E. How did you attract/address your audience?
F. What have you learnt about technologies from the process of constructing this product?
G. Looking back at your preliminary task, what do you feel you have learnt in the
progression from it to the full product?
FINALLY YOU MUST INCLUDE EVIDENCE OF AUDIENCE FEEDBACK IN YOUR EVALUATION
EVALUATION
Working with existing forms and conventions – reworking the familiar
1.
At a micro, technical level, how well did you observe the conventions of
continuity, the language of film and the grammar of the edit?
2.
How many mistakes did you make, and did you improve in the main task
having made errors in the preliminary exercise?
3.
At a more symbolic, macro level, how does your fiction film reflect or challenge
the conventions of the genre or type you are working in? Will it fulfil the
'contractual' nature of film genre or will it subvert expectations deliberately?
4.
Are there any elements of deliberate pastiche or parody, where you ‘play’ with
the genre's codes and history? Are there any intertextual moments where you
hint at a reference to another film?
5.
What kinds of audience pleasure are you trying to provide, and how confident
are you that you have delivered on this promise?
EVALUATION
Representing—constructing 'the real'
1.
Who and what (people, places, themes, ideas, time periods)

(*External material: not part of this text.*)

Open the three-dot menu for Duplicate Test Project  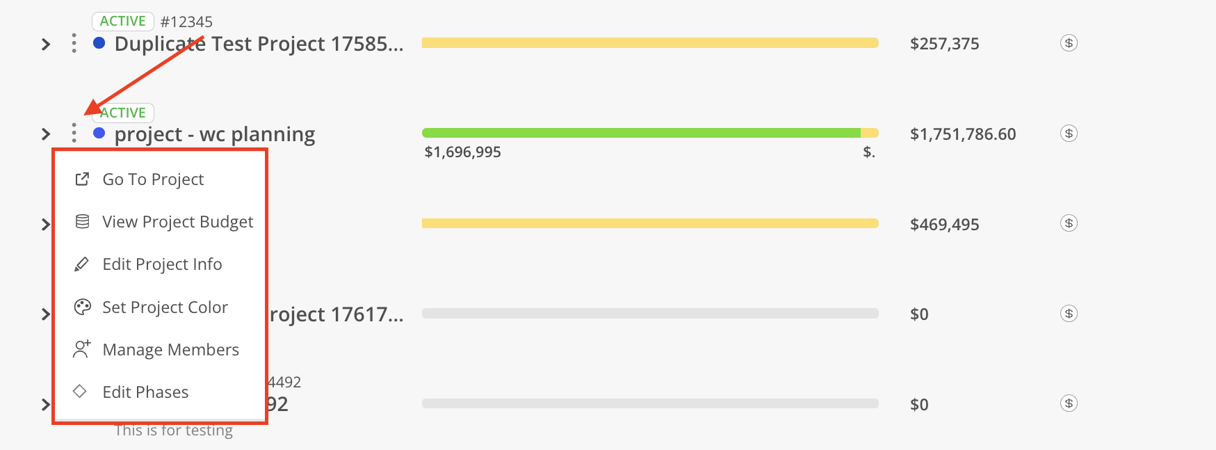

have you represented and how in your film?
2.
Who is included and excluded by the text you have created?
3.
What form of ‘realism’ have you constructed, and why?
4.
What role do the mise en scene, acting, dialogue, music and style
of camera work (micro elements) play in the construction of
verisimilitude (the macro level of the textual world)?
EVALUATION
Working in media production contexts – professional practice
1.
How did you manage the group dynamics, equipment and
resources, interim deadlines and the necessarily collaborative
nature of film-making?
2.
What health and safety and logistical problems did you solve?
3.
How did you organise your human resources—the people
involved in the production?
4.
How did you manage actors, locations, costumes and props?
Remember that deciding not to use a particular strategy (e.g.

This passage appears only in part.